Mike Boit, der seinen Doktortitel als Sportwissenschaftler in Eugene im US-Bundesstaat Oregon erwarb, war bis Mitte der 80er Jahre 15 Jahre lang ein Weltklasseläufer über 800 m und 1500 m. In München 1972 gewann er die olympische Bronzemedaille über 800 m.

Er galt schon immer als ein Mann der Bücher, schon seine Mutter legte Wert darauf, dass er sich im Unterricht immer unter den besten drei Schülern befand, weil sein Vater dann von den sonst obligatorischen Schulgebühren befreit war. Man sollte wissen, dass die Privatschulen den staatlichen akademisch hoch überlegen sind.

Vor vier Jahren setzte Mike, der inzwischen Professor ist, eine faszinierende private Idee in die Tat um. Es gelang ihm nämlich, die besten Secondary- und Highschool-Absolventen seiner Kalenjin zu den besten amerikanischen Universitäten zu schicken. Wie Boston, Yale, Stanford.

Voraussetzung für ein Stipendium sind die Schul-Abschlüsse A, Minus A und B plus. Wir würden sagen „sehr gut“ und allenfalls 2 plus. An einem bestimmten Tag im November versammelt Mike seit vier Jahren die junge geistige Elite auf dem Universitätssportplatz nahe der Provinzstadt Eldoret, um sich in einem 1500-m-Lauf nicht nur akademisch, sondern auch sportlich für die künftige Hochschul-Mannschaft zu qualifizieren.

Unabhängig von seinem ehrgeizigen Förderprogramm hält Mike auch anderweitig seine Augen offen.
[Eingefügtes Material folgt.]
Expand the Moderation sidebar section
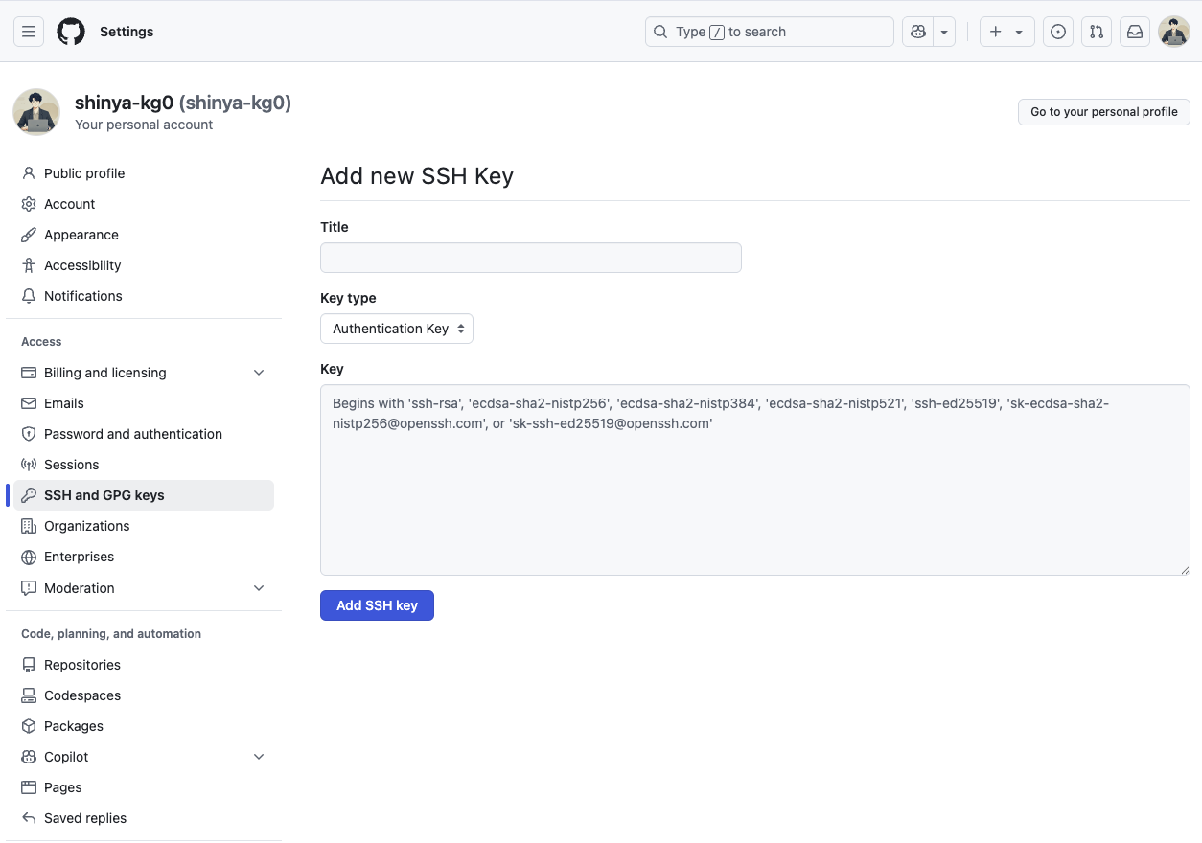The image size is (1202, 843). (x=258, y=587)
So berichtete er vor rund einem Jahr von einem jungen Mann namens Samuel Waweru. Der Junge hätte fünf Jahre lang auf den Straßen von Nairobi gelebt und war dann auf eine Spezialschule für Straßenkinder gegangen, die er mit einem verblüffend guten Abschluss beendete.

Nachdem die beiden sich kennen gelernt hatten, begann Mike ihn bald in der Absicht, als Läufer zu trainieren, um ihm später vielleicht ein Leichtathletik-Stipendium in den USA besorgen zu können. Samuel erhielt dann von der US-Botschaft in Nairobi nach einem strengen Interview auch das erforderliche Visum, und Mike brachte ihn tatsächlich in den Vereinigten Staaten auf einer Universität unter.

Doch jetzt türmte sich erst einmal das große Aber vor dem jungen Mann auf! Und zwar deshalb: Samuel sagte, auf den Straßen von Nairobi sei er es gewohnt gewesen, kleine 5-Schilling-Beträge zusammen zu betteln, Pfennige; jetzt brauchte er für das Flugticket jedoch 70.000 Schilling. Oder 700 Euro. Das war unmöglich. Mike hatte irgendwann die Idee, Catherine Ndereba um Hilfe anzurufen, die Weltmeisterin und Olympia-Zweite im Marathonlauf.

Am Ende ihres Gesprächs erkläre sie sich einverstanden, das vollständige Ticket zu bezahlen. Sie stellte keine Bedingungen. Ein ungewöhnlich stilles Mäzenatentum. Zurzeit studiert der junge Mann auf der Wichita-University das Fach „Nursery“. Krankenpflege.